We have just fought very hard to retain DS2's 1:1s (he has two, who share the week) for the third year running. It is school policy to change them every year - and to be honest I think it's so short-sighted, if the child and the adult have a good bond. Our arguments were that Ds2 takes ages to bond with people, that they know him well and understand his speech and that they have gained a huge amount of expertise over the last two years. To start again with a new TA would be like reinventing the wheel. I also feel that a child with autism has a hard enough time at the beginning of a new school year anyway, adjusting to a new classroom, classmates (they swop children around every year in our school) and teacher - keeping the same TAs provides a much needed sense of security and continuity.

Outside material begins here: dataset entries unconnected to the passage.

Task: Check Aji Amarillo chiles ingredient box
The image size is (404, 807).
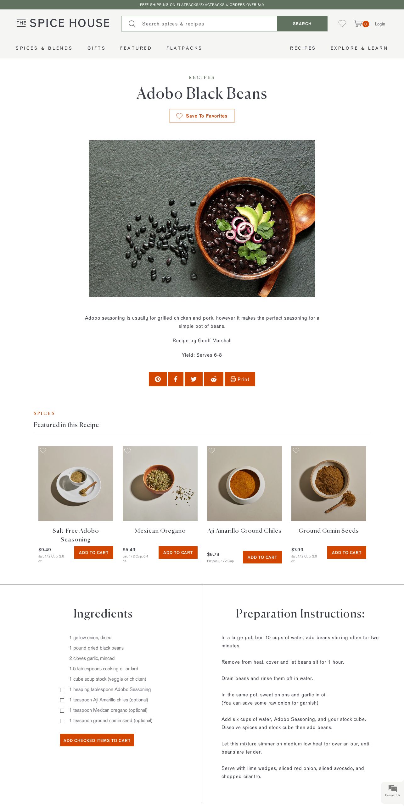Action: point(62,700)
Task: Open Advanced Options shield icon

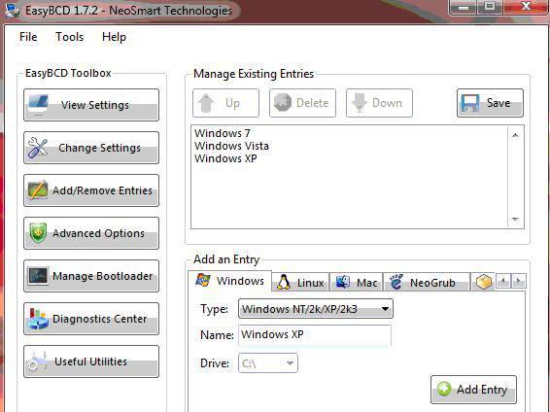Action: coord(38,233)
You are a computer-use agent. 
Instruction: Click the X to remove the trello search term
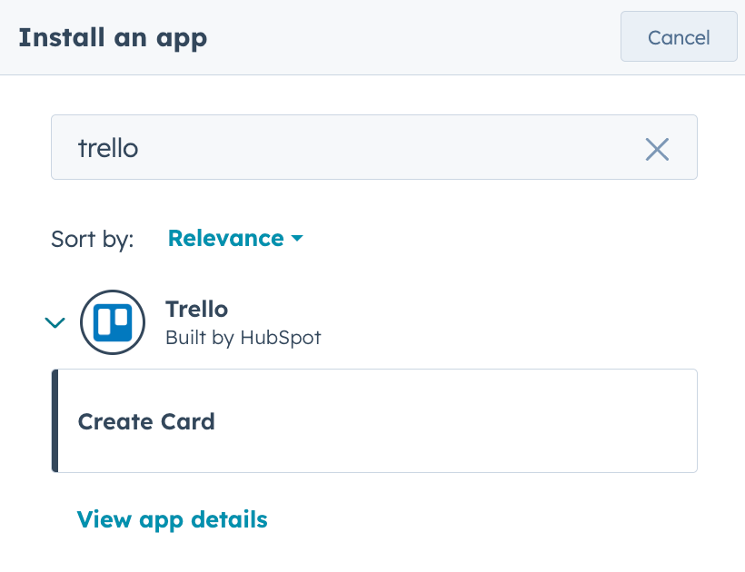tap(657, 149)
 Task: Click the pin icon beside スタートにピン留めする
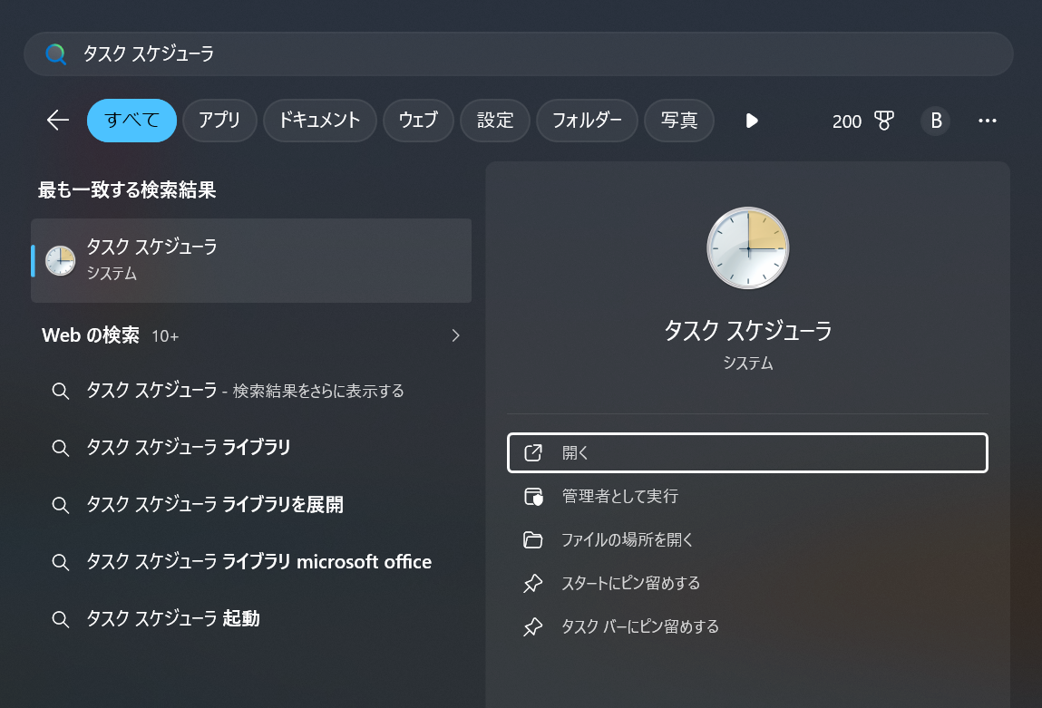(534, 583)
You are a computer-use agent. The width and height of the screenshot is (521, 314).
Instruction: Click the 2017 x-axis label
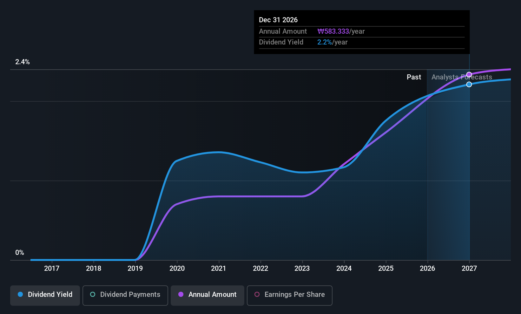(x=52, y=268)
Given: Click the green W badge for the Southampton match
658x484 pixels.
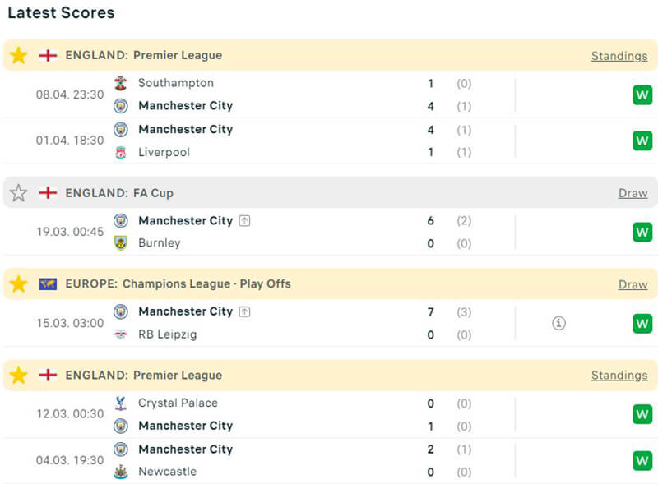Looking at the screenshot, I should pyautogui.click(x=642, y=94).
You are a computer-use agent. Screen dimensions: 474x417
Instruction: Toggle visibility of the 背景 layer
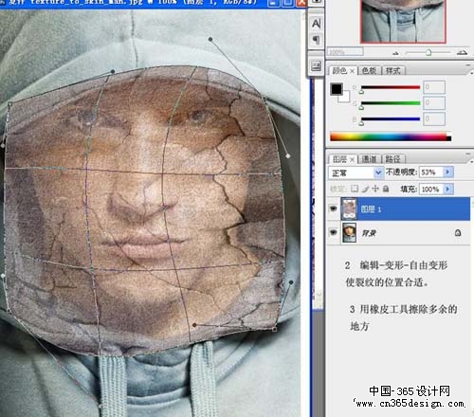point(333,232)
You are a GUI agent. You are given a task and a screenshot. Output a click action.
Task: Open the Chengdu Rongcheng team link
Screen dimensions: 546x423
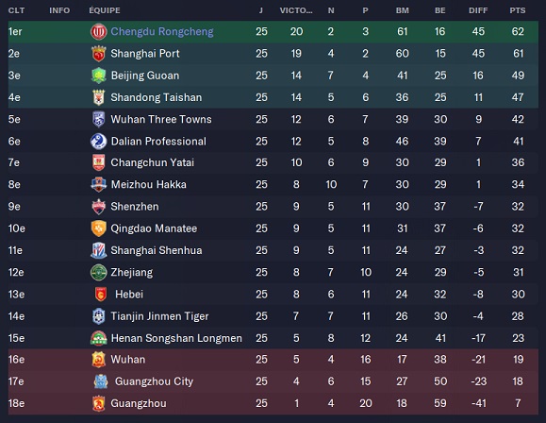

Thanks so much for your replies everyone, it really helps to see how things are done at other schools. I am more that happy for the TA to job share (which is what we have been doing) but I know that the school won't back down .
The head has been quite difficult about other things and doesn't take kindly to being challenged. I know I sound neurotic but we have had words a couple of times and I almost feel like its personal. They have already stopped the TA working with my son and when I asked why I was told things going on at the end of term which again I feel is unnecessary, at least they could have let her finish the term with him (I spoke to his TA today and I know that it is not her that instigated the change).
Its been a tough year, my Granddad passed away in February, and the hospital have now admitted liability for DSs birth, which is, for want of a better word, good news but its very bittersweet and brings it all back. We are full on with appointments and assessments and people telling me DS probably wont be independent when he is older Ive been fighting the LA for adequate provision on DSs statement and finally got it sorted 2 days before going to SENDIST. And now this and there is nothing I can do about it....
You poor thing. I know from experience how helpless this can make you feel. It sometimes seems to me that our children are like pawns, moved about on the whim of others. And I know just what you mean about it seeming personal. I have often felt that I cant push too hard, in case it rebounds negatively on my children.
My DS's TA is moving with him from Reception to Year 1, and we're very happy about that. It's encouraging to hear of cases where the same TA has worked with the child throughout school - DS's TA did not have training in working with children with ASD before, but she has very good instincts about what works with DS, and one of the things I appreciate is that she encourages him to be independent.